Ella se abalanzó sobre él, lo tomó de los brazos y le suplicó que buscara otra opción, que no la obligara a tener que alimentar a sus hijos con aquellas repugnantes babosas que surcan la tierra y las paredes. Empezó a llorar, lo cual atrajo la atención de los niños, quienes no tardaron en asomar sus cabecitas por la puerta. El hombre los calmó con una sonrisa y un movimiento de mano que significaba que se fueran a otra parte.
—Negra, por favor, no te pongas terca; sabes cuánto me gustaría darles a ustedes lo mejor, pero no puedo matarlos de hambre hasta conseguirlo.
Le limpió las lágrimas y la observó con una expresión compasiva; besó su frente y, una vez que hubo dejado de llorar, le enseñó la bandeja llena de caracoles que escalaban por los costados, dejando atrás un rastro de babas, que estuvo cerca de hacerlo vomitar, rompiendo así la compostura que había mantenido hasta ese momento frente a ella.
—¿Y cómo se los cocina? —le preguntó ella, ya casi resignada.
—Tenemos aliños, ¿verdad? —su mujer revisó dentro de una platera que cumplía la función de una alacena; lo miró y afirmó moviendo la cabeza—. Tenemos que lavarlos y sacarlos de su caparazón. Luego los aliñamos y los preparamos como si fuera pollo.

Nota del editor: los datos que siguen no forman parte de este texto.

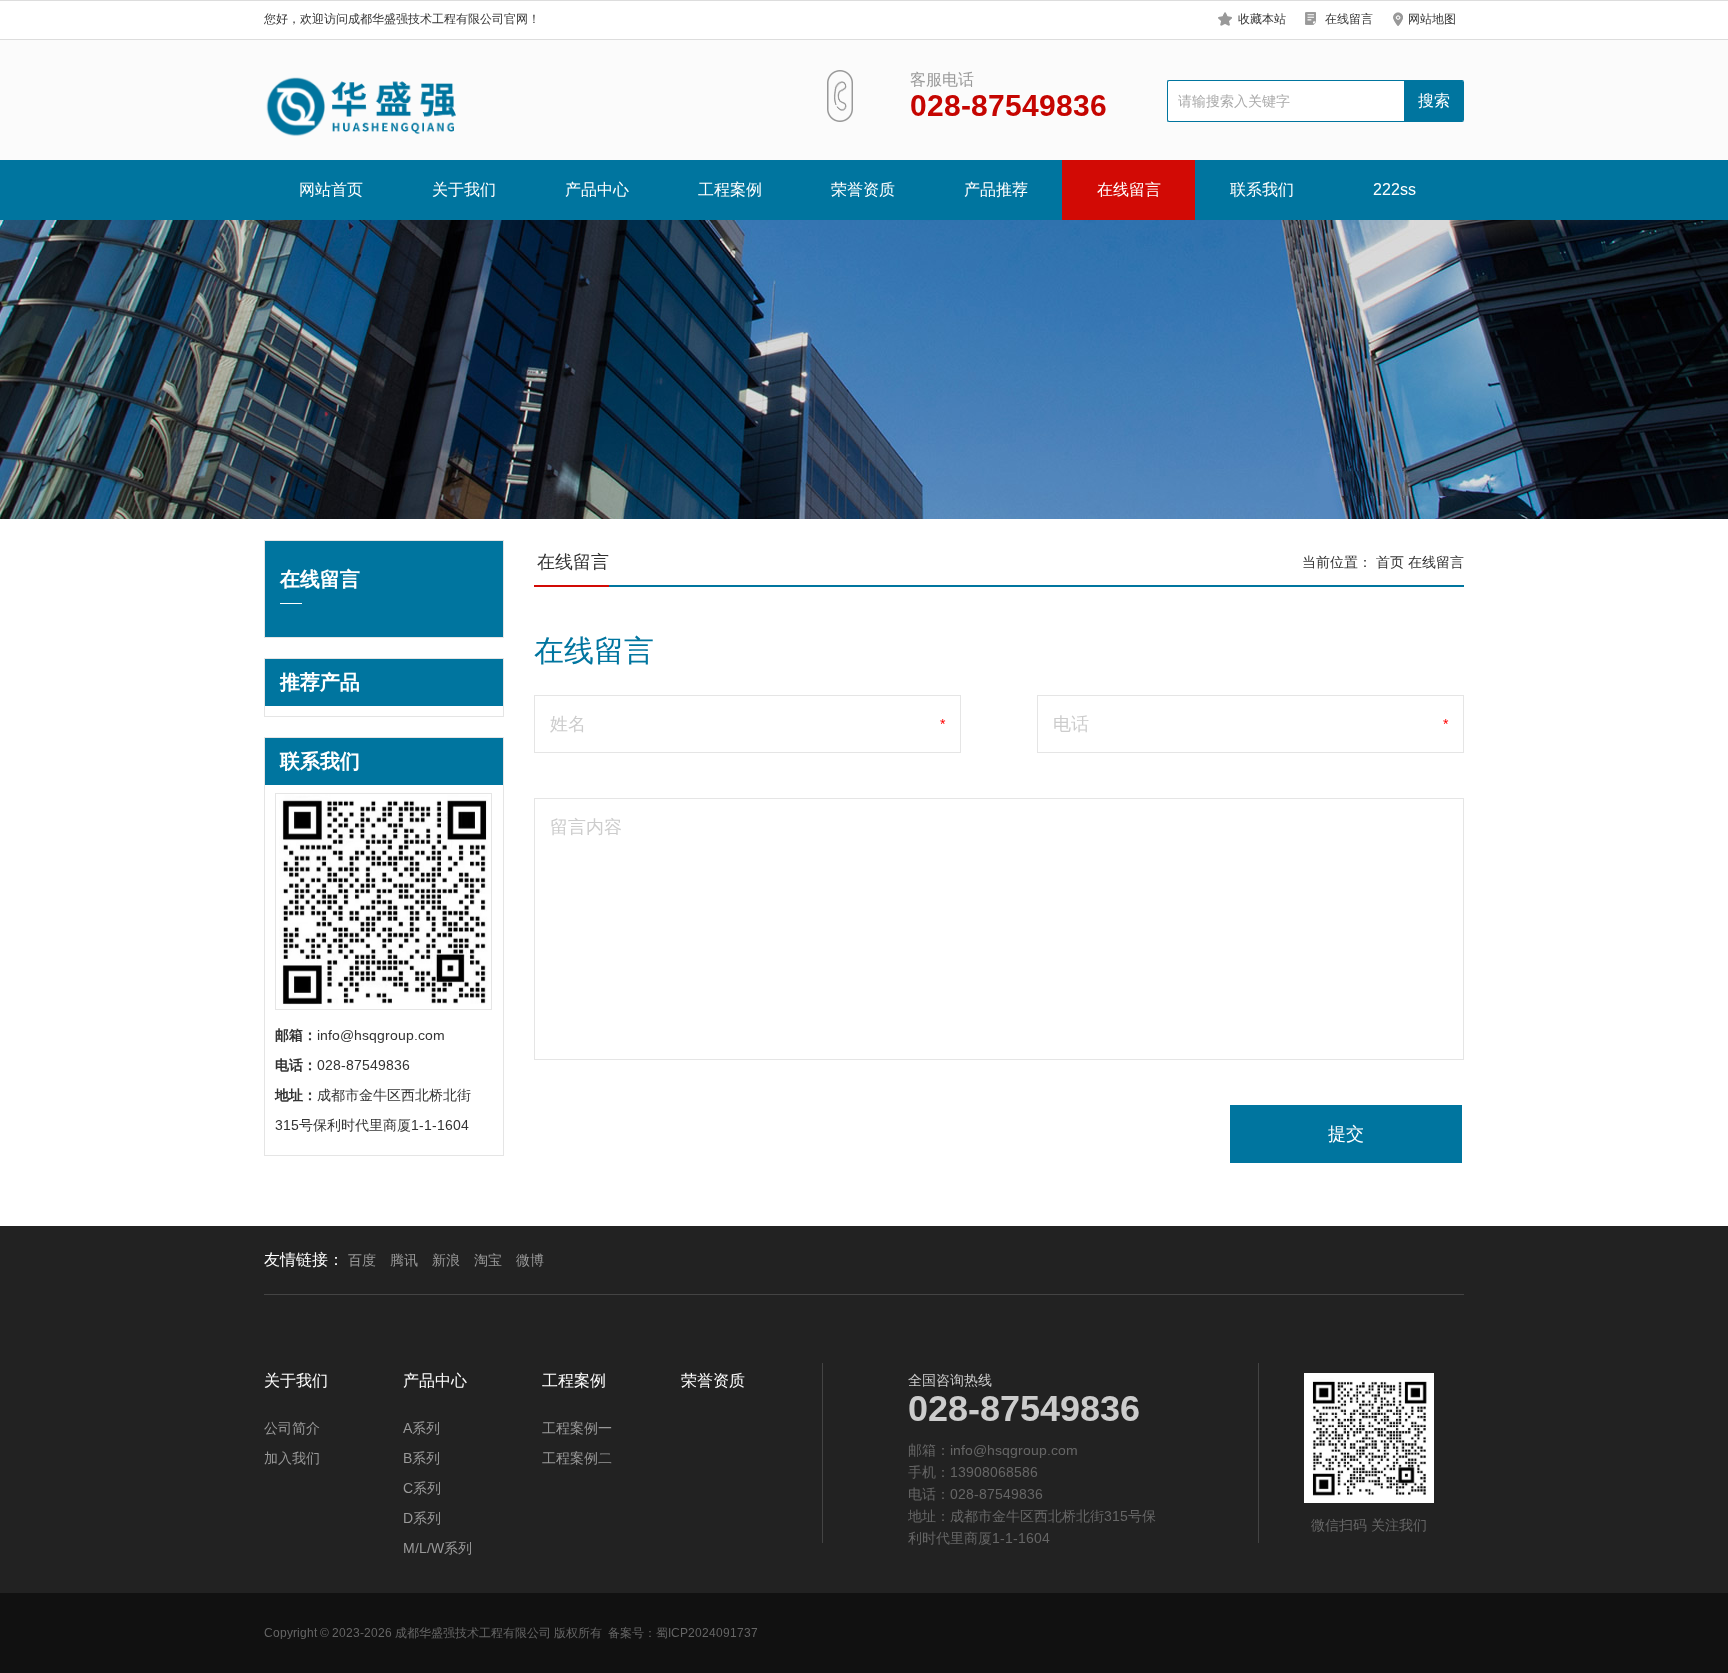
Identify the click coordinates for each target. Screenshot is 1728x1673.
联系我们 (1262, 189)
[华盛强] (364, 107)
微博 (530, 1260)
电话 (1071, 724)
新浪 (446, 1260)
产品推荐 (996, 189)
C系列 (422, 1488)
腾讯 (404, 1260)
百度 (362, 1260)
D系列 (422, 1518)
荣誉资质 (863, 189)
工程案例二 (577, 1458)
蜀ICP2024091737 (707, 1633)
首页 (1390, 562)
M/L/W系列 (437, 1548)
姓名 (568, 724)
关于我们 (464, 189)
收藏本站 (1262, 19)
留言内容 (586, 827)
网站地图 (1432, 19)
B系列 (421, 1458)
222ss (1394, 189)
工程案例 (730, 189)
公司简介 (292, 1428)
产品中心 (597, 189)
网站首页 (331, 189)
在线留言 (1349, 19)
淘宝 (488, 1260)
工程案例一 (577, 1428)
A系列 (421, 1428)
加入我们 (292, 1458)
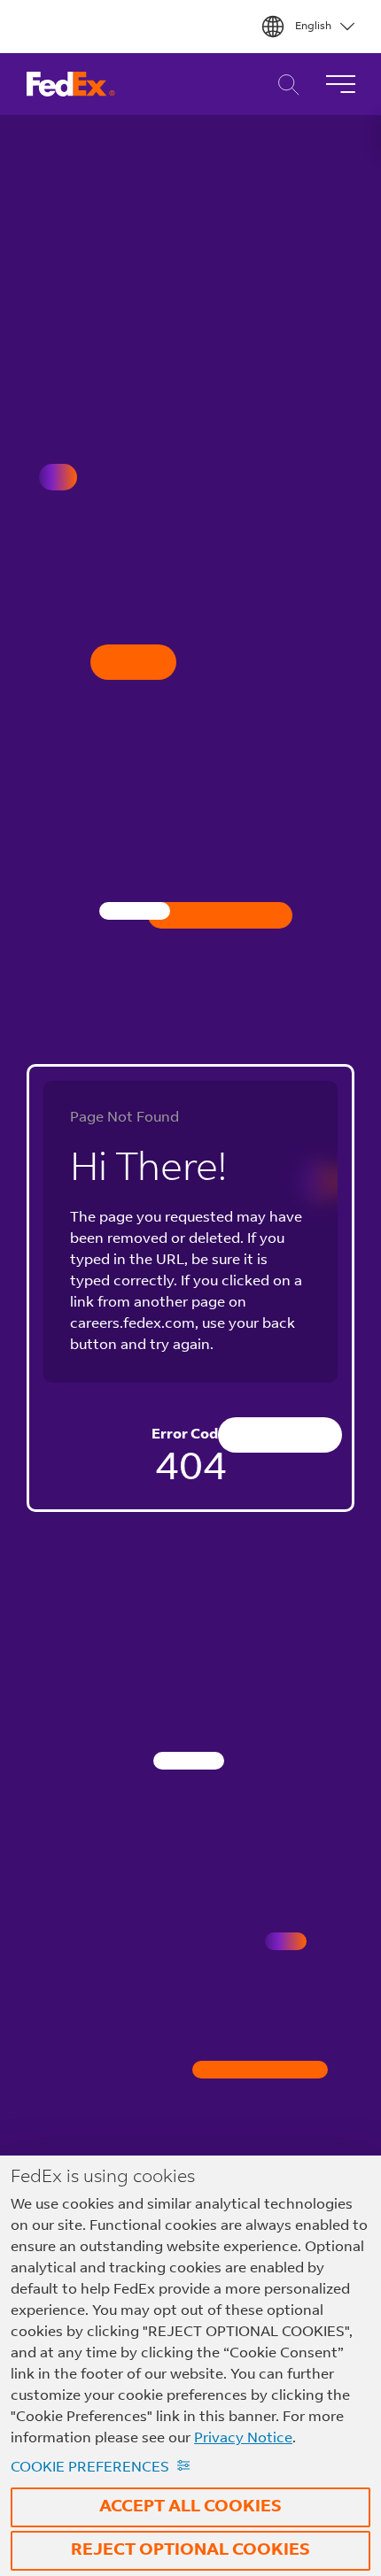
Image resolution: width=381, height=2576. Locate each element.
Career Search (284, 84)
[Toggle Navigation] (340, 84)
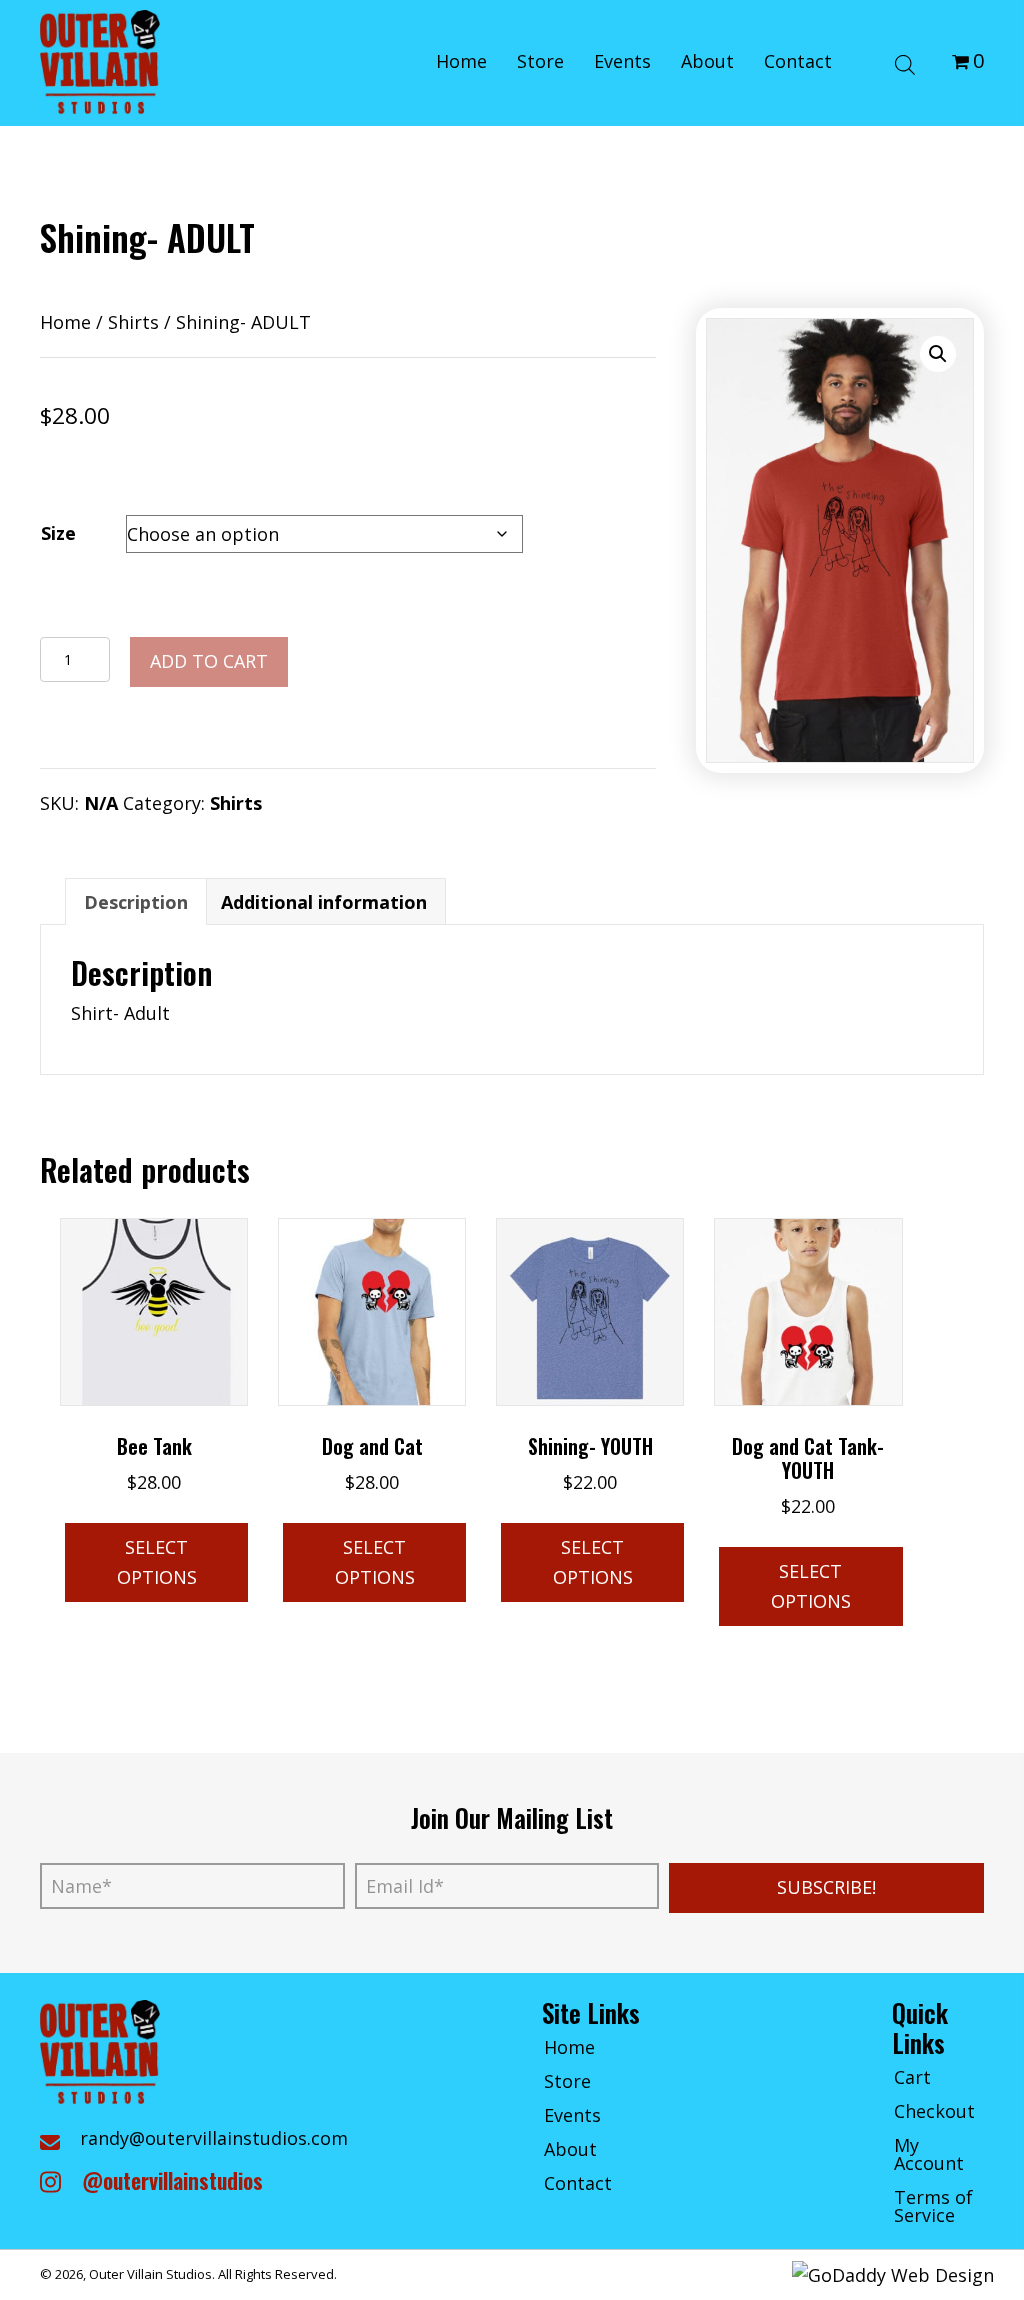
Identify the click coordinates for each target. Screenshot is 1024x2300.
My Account (929, 2155)
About (570, 2150)
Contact (578, 2184)
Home (65, 322)
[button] (938, 354)
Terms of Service (933, 2207)
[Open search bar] (905, 61)
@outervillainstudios (172, 2180)
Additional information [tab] (324, 902)
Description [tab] (136, 902)
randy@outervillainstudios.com (214, 2138)
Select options (157, 1562)
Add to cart (209, 661)
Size (58, 533)
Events (572, 2116)
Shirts (133, 322)
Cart (912, 2078)
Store (567, 2082)
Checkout (934, 2112)
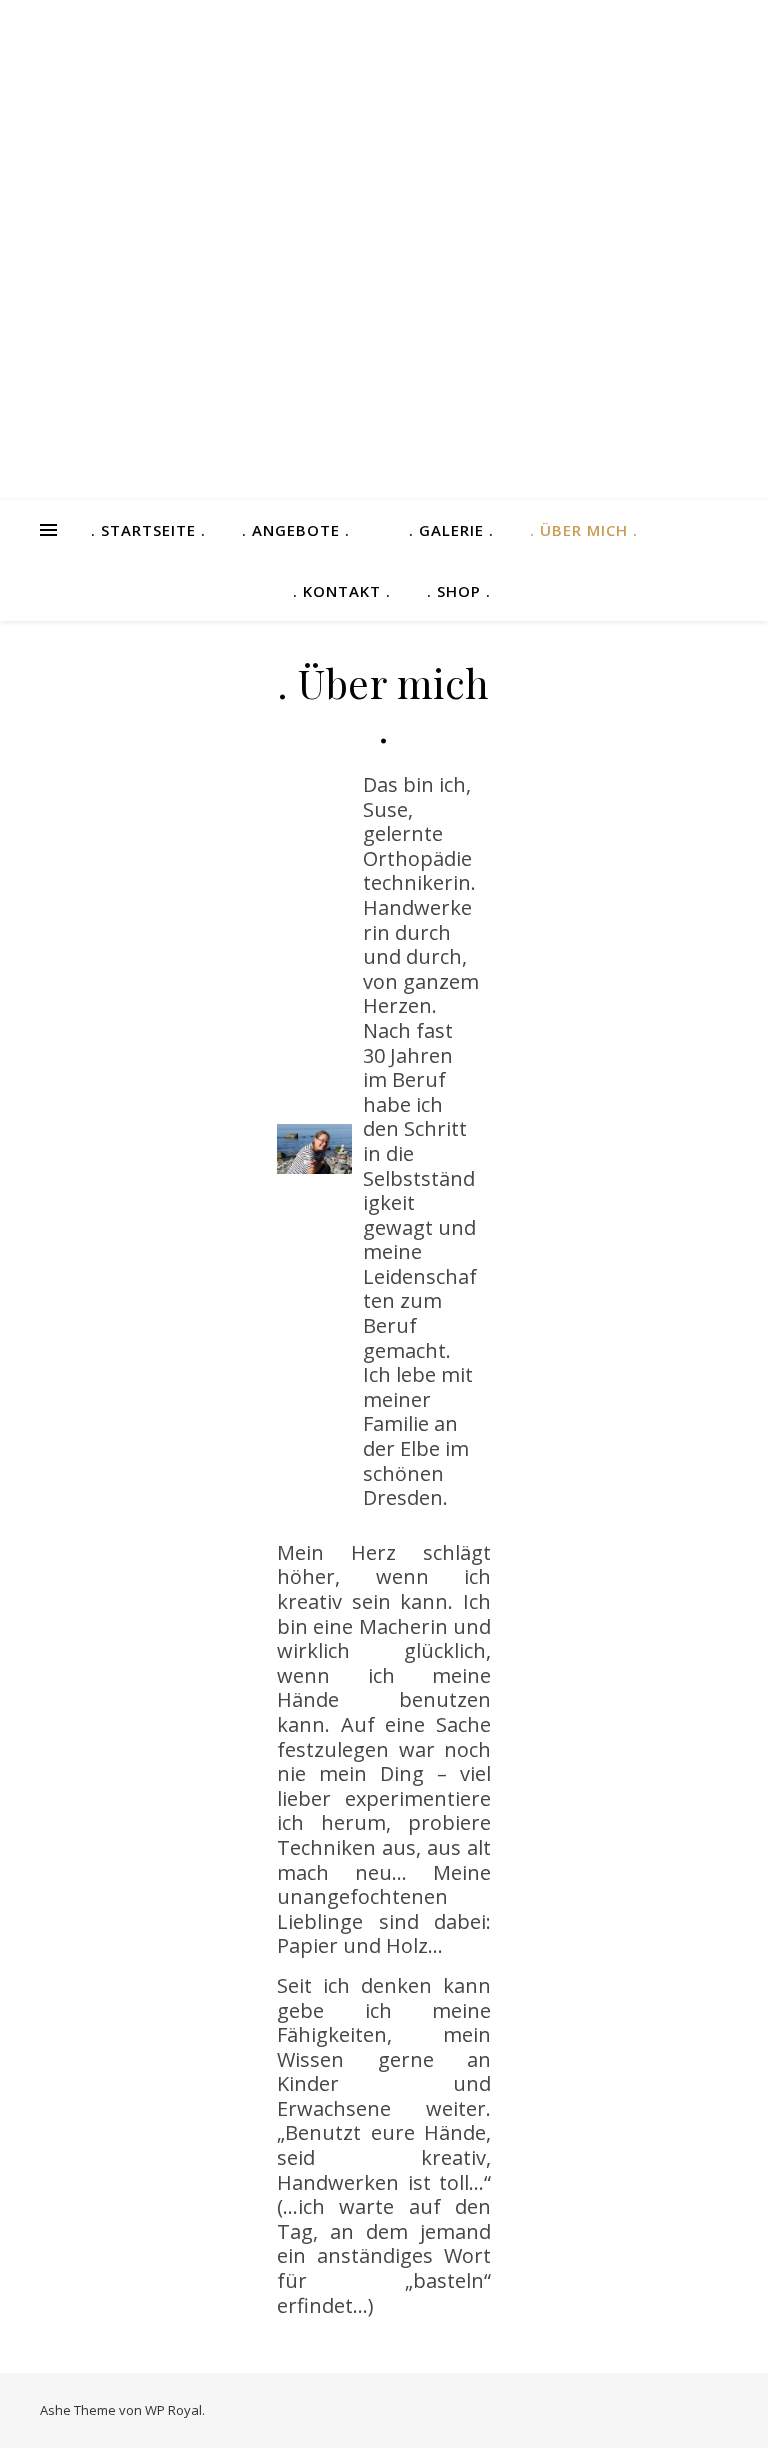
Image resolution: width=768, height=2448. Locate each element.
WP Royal (173, 2410)
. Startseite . (148, 530)
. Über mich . (584, 530)
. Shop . (459, 591)
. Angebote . (296, 530)
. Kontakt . (342, 591)
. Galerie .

Su mujer lo observó, como si guardara aún la esperanza de que se tratara de una broma. Se llevó las manos a la cabeza, se acomodó el moño, con los ojos cerrados y respirando fuerte, para que su marido supiera, y no fuera capaz de olvidar, que jamás le disculparía por orillarla a esa situación, en extremo vergonzosa para ella. Pero él, una vez más, decidió que lo mejor era no escucharla y se concentró en el trabajo que tenía enfrente. Sabía que su mujer no sería capaz de lavarlos, ni de retirarles el caparazón; aquella era su obligación. Era parte de su penitencia por no darles la vida que se merecían; con la que solo se permitía soñar, cada tarde, balanceándose en su hamaca. Tomó la bandeja, y se dirigió al depósito que conocían como lavabo. Agarró una pequeña cubeta, la hundió en el balde en el que almacenaban el agua y luego la vertió sobre los caracoles.
—¿Sabes si por lo menos son comestibles? —preguntó ella. Pero él no respondió y continuó lavándolos, mientras se imaginaba que estaba soñando en su hamaca, durante un día soleado y con suficiente sombra, en el que no tuviera que preocuparse por alimentar a nadie.